Par quoi pouvons-nous mieux éprouver la raison que par elle-même ? Si nous ne pouvons l’en croire quand elle parle d’elle, elle n’est guère propre à apprécier ce qui n’est pas elle. Si elle est capable de connaître quelque chose, ce doit être au moins ce qu’elle est et où elle loge, puisqu’elle est en notre âme, dont elle fait partie ou dont elle est un effet. Il n’est pas question ici de la raison par excellence, la seule vraie, dont nous appliquons le nom si mal à propos : celle-ci réside dans le sein de Dieu, c’est là son gite et sa retraite ; c’est de là qu’elle émane, quand il plaît à Dieu de nous en envoyer quelque rayon, telle Pallas sortant du cerveau de Jupiter, quand elle se communiqua au monde.
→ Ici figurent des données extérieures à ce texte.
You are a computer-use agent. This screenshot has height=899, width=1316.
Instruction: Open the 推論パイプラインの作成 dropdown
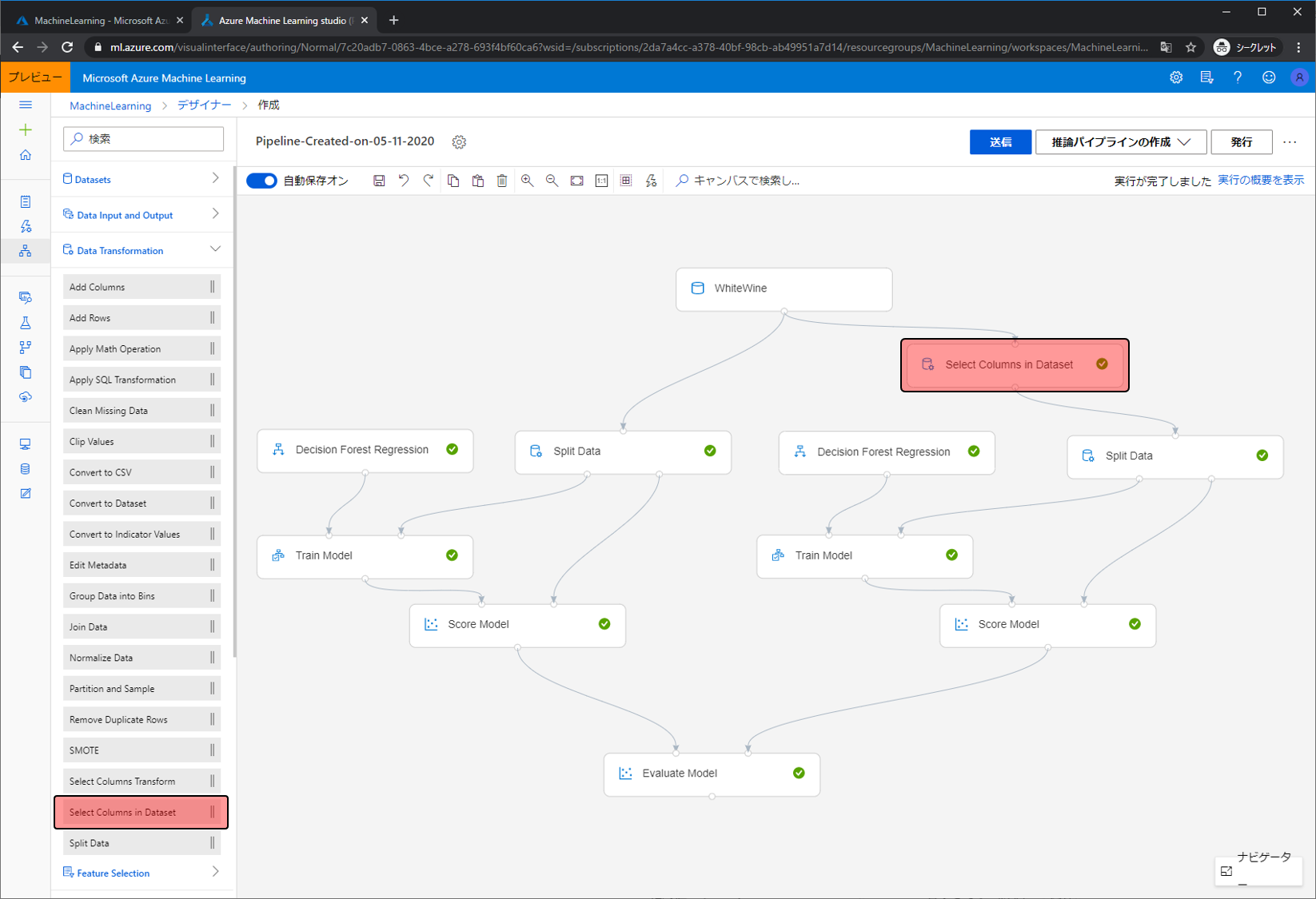point(1119,142)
Que nous apprend-elle par exemple de l’âme ? À chaque philosophe, elle inspire une solution différente ; cette divergence et les extravagants systèmes de quelques-uns démontrent bien la vanité des recherches philosophiques. — Voyons donc ce que la raison humaine nous apprend sur elle-même et sur l’âme ; non sur l’âme en général, dont presque tous les philosophes dotent les corps célestes et ceux d’où dérivent les autres ; ni sur celle que Thalès attribue même aux choses qu’on tient comme inanimées et auxquelles il a été amené à en attribuer une, en considérant ce qui se produit dans l’aimant ; mais sur celle qui est en nous et que nous devons mieux connaître : « On ne connaît pas la nature de l’âme : naît-elle avec le corps, ou au contraire y est-elle introduite au moment de la naissance ? périt-elle avec lui, va-t-elle visiter les sombres abîmes, ou passe-t-elle, par l’ordre des dieux, dans le corps des animaux (Lucrèce) ? »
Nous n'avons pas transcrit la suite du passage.